Single-payer healthcare fails in California — again

Single-payer healthcare has gained popularity in the Democratic Party, thanks in part to the advocacy of Vermont Sen. Bernie Sanders. Yet the scheme has been abandoned both in his own uber-liberal home state of Vermont, in Colorado, and in the liberal bastion of California.

In the Golden State, in fact, single-payer just suffered its second defeat in five years. So no, even Democratic-dominated states can’t make it happen, chiefly due to that pesky requirement of doubling everyone’s taxes to pay for it.

Assemblyman Ash Kalra, who authored California’s single-payer bill, pulled the proposal after it was clear that it didn’t have the votes to pass. The California Legislature is dominated by Democrats who have a veto-proof supermajority in both houses. Not a single Republican caused this vote to fail. This means that Democrats couldn’t even win over Democrats to support single-payer.

Single-payer also failed to gain traction in California in 2017. With concern over the fate of Obamacare at a fever pitch, California Democrats wanted to chart the course to single-payer and show the country that it could work. Then the price tag came back: $400 billion per year, which was double the state’s entire budget. California could pay for single-payer, if it stopped spending on everything else, for just six months in a year.

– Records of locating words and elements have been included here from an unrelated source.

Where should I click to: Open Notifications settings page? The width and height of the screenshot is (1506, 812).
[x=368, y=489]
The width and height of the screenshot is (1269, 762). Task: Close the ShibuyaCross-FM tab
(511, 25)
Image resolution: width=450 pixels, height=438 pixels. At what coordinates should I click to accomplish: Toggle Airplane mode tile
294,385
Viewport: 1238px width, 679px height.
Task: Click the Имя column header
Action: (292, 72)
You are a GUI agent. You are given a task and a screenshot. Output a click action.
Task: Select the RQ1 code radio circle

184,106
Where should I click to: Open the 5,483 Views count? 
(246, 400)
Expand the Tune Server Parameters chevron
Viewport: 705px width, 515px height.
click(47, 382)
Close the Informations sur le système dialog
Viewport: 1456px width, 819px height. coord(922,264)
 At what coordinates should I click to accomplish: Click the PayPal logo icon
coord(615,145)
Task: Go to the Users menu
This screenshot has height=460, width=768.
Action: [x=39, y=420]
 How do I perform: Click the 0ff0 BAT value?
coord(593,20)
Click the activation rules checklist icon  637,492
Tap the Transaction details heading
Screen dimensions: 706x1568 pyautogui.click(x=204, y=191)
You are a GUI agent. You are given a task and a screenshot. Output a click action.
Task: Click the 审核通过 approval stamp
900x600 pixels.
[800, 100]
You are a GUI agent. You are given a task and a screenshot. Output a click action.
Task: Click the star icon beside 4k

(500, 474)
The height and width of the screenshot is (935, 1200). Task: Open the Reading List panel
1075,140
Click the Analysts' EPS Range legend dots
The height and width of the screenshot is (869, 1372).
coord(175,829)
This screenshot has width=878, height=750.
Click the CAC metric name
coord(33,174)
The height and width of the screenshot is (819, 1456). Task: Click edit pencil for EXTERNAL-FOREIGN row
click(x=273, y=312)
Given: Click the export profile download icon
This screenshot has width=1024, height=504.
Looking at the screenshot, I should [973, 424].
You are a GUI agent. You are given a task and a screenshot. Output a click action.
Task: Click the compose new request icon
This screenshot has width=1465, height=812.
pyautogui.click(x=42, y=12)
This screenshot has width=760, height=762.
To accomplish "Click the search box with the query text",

The failed 2022 proposal managed to shed a few dollars off the top, with an estimate ranging from $314 billion to $391 billion. Kalra, of course, had an answer, proposing a second bill that would have introduced $163 billion in new taxes in a state where residents already shoulder a massive tax burden and a rising cost of living.

So single-payer has failed twice in California, was voted down by Colorado voters by a margin of 79%-21%, and crashed and burned in Sanders’s home state of Vermont after a four-year trial run. That has all occurred in the last eight years, and single-payer is no closer to becoming a reality in any state than it was when Sanders made waves in the 2016 election cycle.

Single-payer is not feasible. Even California Democrats, rarely accused of being practical about their passion projects, recognize that. If Democrats can’t make it happen in California, they can’t make it happen anywhere.